On Tue, Apr 29, 2025 at 3:53 PM H.J. Lu <hjl.to...@gmail.com> wrote:
>
> On Tue, Apr 29, 2025 at 9:34 PM Richard Biener
> <richard.guent...@gmail.com> wrote:
> >
> > On Tue, Apr 29, 2025 at 2:33 PM H.J. Lu <hjl.to...@gmail.com> wrote:
> > >
> > > On Tue, Apr 29, 2025 at 6:46 PM Richard Biener
> > > <richard.guent...@gmail.com> wrote:
> > > >
> > > > On Tue, Apr 29, 2025 at 12:32 PM H.J. Lu <hjl.to...@gmail.com> wrote:
> > > > >
> > > > > On Tue, Apr 29, 2025 at 5:56 PM Richard Biener
> > > > > <richard.guent...@gmail.com> wrote:
> > > > > >
> > > > > > On Tue, Apr 29, 2025 at 10:48 AM H.J. Lu <hjl.to...@gmail.com> 
> > > > > > wrote:
> > > > > > >
> > > > > > > On Tue, Apr 29, 2025 at 4:25 PM Richard Biener
> > > > > > > <richard.guent...@gmail.com> wrote:
> > > > > > > >
> > > > > > > > On Tue, Apr 29, 2025 at 9:39 AM H.J. Lu <hjl.to...@gmail.com> 
> > > > > > > > wrote:
> > > > > > > > >
> > > > > > > > > For targets, like x86, which define TARGET_PROMOTE_PROTOTYPES 
> > > > > > > > > to return
> > > > > > > > > true, all integer arguments smaller than int are passed as 
> > > > > > > > > int:
> > > > > > > > >
> > > > > > > > > [hjl@gnu-tgl-3 pr14907]$ cat x.c
> > > > > > > > > extern int baz (char c1);
> > > > > > > > >
> > > > > > > > > int
> > > > > > > > > foo (char c1)
> > > > > > > > > {
> > > > > > > > >   return baz (c1);
> > > > > > > > > }
> > > > > > > > > [hjl@gnu-tgl-3 pr14907]$ gcc -S -O2 -m32 x.c
> > > > > > > > > [hjl@gnu-tgl-3 pr14907]$ cat x.s
> > > > > > > > > .file "x.c"
> > > > > > > > > .text
> > > > > > > > > .p2align 4
> > > > > > > > > .globl foo
> > > > > > > > > .type foo, @function
> > > > > > > > > foo:
> > > > > > > > > .LFB0:
> > > > > > > > > .cfi_startproc
> > > > > > > > > movsbl 4(%esp), %eax
> > > > > > > > > movl %eax, 4(%esp)
> > > > > > > > > jmp baz
> > > > > > > > > .cfi_endproc
> > > > > > > > > .LFE0:
> > > > > > > > > .size foo, .-foo
> > > > > > > > > .ident "GCC: (GNU) 14.2.1 20240912 (Red Hat 14.2.1-3)"
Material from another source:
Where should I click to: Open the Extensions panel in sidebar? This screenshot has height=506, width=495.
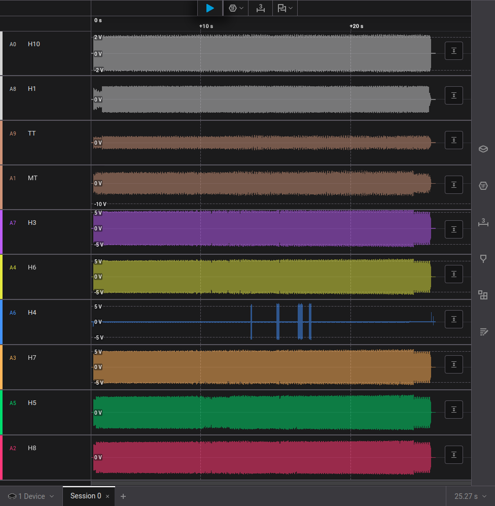tap(483, 295)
> > > > > > > > > .section .note.GNU-stack,"",@progbits
> > > > > > > > > [hjl@gnu-tgl-3 pr14907]$
> > > > > > > > >
> > > > > > > > > But integer promotion:
> > > > > > > > >
> > > > > > > > > movsbl 4(%esp), %eax
> > > > > > > > > movl %eax, 4(%esp)
> > > > > > > > >
> > > > > > > > > isn't necessary if incoming arguments are copied to outgoing 
> > > > > > > > > arguments
> > > > > > > > > directly.
> > > > > > > > >
> > > > > > > > > Add a new target hook, 
> > > > > > > > > TARGET_GET_SMALL_INTEGER_ARGUMENT_VALUE, defaulting
> > > > > > > > > to return nullptr.  If the new target hook returns 
> > > > > > > > > non-nullptr, use it to
> > > > > > > > > get the outgoing small integer argument.  The x86 target hook 
> > > > > > > > > returns the
> > > > > > > > > value of the corresponding incoming argument as int if it can 
> > > > > > > > > be used as
> > > > > > > > > the outgoing argument.  If callee is a global function, we 
> > > > > > > > > always properly
> > > > > > > > > extend the incoming small integer arguments in callee.  If 
> > > > > > > > > callee is a
> > > > > > > > > local function, since DECL_ARG_TYPE has the original small 
> > > > > > > > > integer type,
> > > > > > > > > we will extend the incoming small integer arguments in callee 
> > > > > > > > > if needed.
> > > > > > > > > It is safe only if
> > > > > > > > >
> > > > > > > > > 1. Caller and callee are not nested functions.
> > > > > > > > > 2. Caller and callee use the same ABI.
> > > > > > > >
> > > > > > > > How do these influence the value?  TARGET_PROMOTE_PROTOTYPES
> > > > > > > > should apply to all of them, no?
> > > > > > >
> > > > > > > When the arguments are passed in different registers in different 
> > > > > > > ABIs,
> > > > > > > we have to copy them anyway.
> > > > > >
> > > > > > But optimization can elide copies easily, but not easily elide
> > > > > > sign-/zero-extensions.
> > > > >
> > > > > What I meant was that caller and callee have different ABIs.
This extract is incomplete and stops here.